* GIVEN TASK 1 *
Rewrite the listing from the line with "This screenshot has height=437, width=447." to the line with "(x=1142, y=739)", both included. Keep the requests and raise every coordinate in the answers by 135.
* GIVEN TASK 2 *
Carry on the forum thread about mandolin neck size from the point where it stops.

* DOCUMENT PASSAGE *

◇ ◇ ◇ ◇ ◇

Cool, I will definitely try it out. I suppose I could get Greg to modify the neck of my existing mandolin if I decided I liked a lower profile neck. I have a Gibson F5G on order from the Mandolin Store and I specifically chose the model without the wide nut. We will see how I go.

----------


## robert.najlis

I ordered a mandolin with a 1" nut width (that was what Bill Monroe had by the way, so no one can say anything bad about it  :Smile:   )
I love it.  I have gotten used to it completely.  It never feels too narrow, and I don't have any problems with it being too wide.
I never had a problem with the 4 fingered chop chord, that was not the reason why I got this.  I just found the width much more comfortable.  It is easier for me to chord two strings with one finger, and some more complicated noting up the neck has become easier as well.

----------


## mandogerry

Hi Misty,

My hands also are small, and I've had to make some adjustments with mandolin playing (I played violin a million years ago). Lots of early 20th century mandolins had shorter scales (13", same as a violin) and some had narrow necks like the 1" that Robert refers to above, also more violinlike. Maybe this was because a lot of women played in mandolin orchestras then. Finding these dimensions in modern mandolins unfortunately requires a custom build. But other things can help those of us with small hands.

Neck bulkiness and shape differ among builders. For example, I had to give up my beloved 99-year-old Gibson A mandolin because the chubby neck was (for me) like holding a baseball bat and, after four years of trying to adapt to it, I had chronic thumb pain. It had to go, regardless of how beautiful its tone was.

◇ ◇ ◇ ◇ ◇

Stored items:
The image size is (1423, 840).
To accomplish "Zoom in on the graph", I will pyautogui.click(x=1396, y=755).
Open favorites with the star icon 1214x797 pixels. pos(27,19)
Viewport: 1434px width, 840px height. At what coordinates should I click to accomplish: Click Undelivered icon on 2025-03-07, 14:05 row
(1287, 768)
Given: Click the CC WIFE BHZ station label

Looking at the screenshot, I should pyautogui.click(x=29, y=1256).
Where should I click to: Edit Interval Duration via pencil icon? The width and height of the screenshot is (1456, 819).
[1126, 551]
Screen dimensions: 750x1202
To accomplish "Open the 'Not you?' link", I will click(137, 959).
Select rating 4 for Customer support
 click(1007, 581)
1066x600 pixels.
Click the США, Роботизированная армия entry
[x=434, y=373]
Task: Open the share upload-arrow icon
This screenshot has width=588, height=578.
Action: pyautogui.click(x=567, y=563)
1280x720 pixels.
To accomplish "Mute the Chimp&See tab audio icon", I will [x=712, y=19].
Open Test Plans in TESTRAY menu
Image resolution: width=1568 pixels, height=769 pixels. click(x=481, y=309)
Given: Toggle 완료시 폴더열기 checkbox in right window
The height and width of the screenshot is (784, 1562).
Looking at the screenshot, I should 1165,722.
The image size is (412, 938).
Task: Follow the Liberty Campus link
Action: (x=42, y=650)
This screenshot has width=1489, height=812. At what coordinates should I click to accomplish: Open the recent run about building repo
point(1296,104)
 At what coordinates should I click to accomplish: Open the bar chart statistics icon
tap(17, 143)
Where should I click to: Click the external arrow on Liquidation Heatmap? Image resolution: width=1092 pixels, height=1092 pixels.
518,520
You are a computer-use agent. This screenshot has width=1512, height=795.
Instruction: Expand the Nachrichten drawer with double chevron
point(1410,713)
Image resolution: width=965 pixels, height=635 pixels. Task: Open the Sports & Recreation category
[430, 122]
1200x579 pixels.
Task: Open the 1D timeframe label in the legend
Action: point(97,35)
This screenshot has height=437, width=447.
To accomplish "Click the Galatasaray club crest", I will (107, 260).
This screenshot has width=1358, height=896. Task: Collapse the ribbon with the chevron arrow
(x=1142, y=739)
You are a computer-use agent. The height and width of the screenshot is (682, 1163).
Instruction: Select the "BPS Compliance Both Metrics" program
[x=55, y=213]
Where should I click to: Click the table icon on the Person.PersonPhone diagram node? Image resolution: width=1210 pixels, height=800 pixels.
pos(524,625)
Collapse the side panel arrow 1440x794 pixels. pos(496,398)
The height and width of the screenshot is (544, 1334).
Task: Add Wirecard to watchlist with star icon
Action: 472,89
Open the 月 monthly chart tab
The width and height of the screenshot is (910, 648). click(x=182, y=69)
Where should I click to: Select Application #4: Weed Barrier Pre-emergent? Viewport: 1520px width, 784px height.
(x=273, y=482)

◇ ◇ ◇ ◇ ◇

* ANSWER 1 *
This screenshot has height=437, width=447.
To accomplish "Click the Galatasaray club crest", I will (242, 395).
This screenshot has width=1358, height=896. Task: Collapse the ribbon with the chevron arrow
(x=1277, y=874)

* ANSWER 2 *
I've found after much experimenting over a few years that the solution is NOT to adopt odd positions, like holding my mandolin facing the ground. I've also had to accept that I can't stretch as far as some of the boys with what I call (with no disrespect intended, really -- some of them use the same term) their "ham hands". I play mostly melody; when I do chords, two-finger or three-finger chords, or open string drones, work just fine. If I have to, I slide up the neck into different positions to get the fingering I need; how fortunate that frets get closer together as you go up the neck.  :Smile:   A radiused neck helps some and many builders use them as a standard feature now. Having a mandolin set up with low action is very important to me, too.

A few months ago I found an A5 mandolin for sale that had been custom made with a 13" scale and a slim radiused neck. On it I can play in the key of E, my former nemesis, without any need to contort my hand. I'm now having an A oval hole mandolin made that will have the tone I miss on my old chubby Gibson, but also a neck profile that is comfortable.

Maybe the biggest thing that has helped me since I started playing is not what instrument I have, but accepting that I might not be the fastest, loudest, or flashiest player, but I'm playing because I enjoy it -- and I enjoy it totally. There's always someone out there who will do it better than I do if I start comparing. Good luck.

----------


## RobinAronson

Glad this topic came up, as I am also struggling with the small hand problem.  I hold my hand up to that of my younger sister and her fingers are a good 1/4" longer than mine, however, she is not trying to play mandolin (SO not fair!).  It's good to know that we're not obligated to play 4-note chop chords.  I'm not to the point yet where I'm ready to show up at a jam, but I had assumed that I didn't dare show up only playing 2- or 3-note chords. In the slow jams that I've tried, I tend to want to just fill in some harmony, and am hoping that will be acceptable.  For now, if I really work at it, I can put my fingers down one at a time on the 4-finger G chop, but can't get the strings stopped well enough to make a clean sound.

----------


## Bertram Henze

I never tire in my quest to bust the small hands myth with this video:




If they can do it, you can. If closed chords are too much of a stretch, play open chords. There are ways around anything - find your own.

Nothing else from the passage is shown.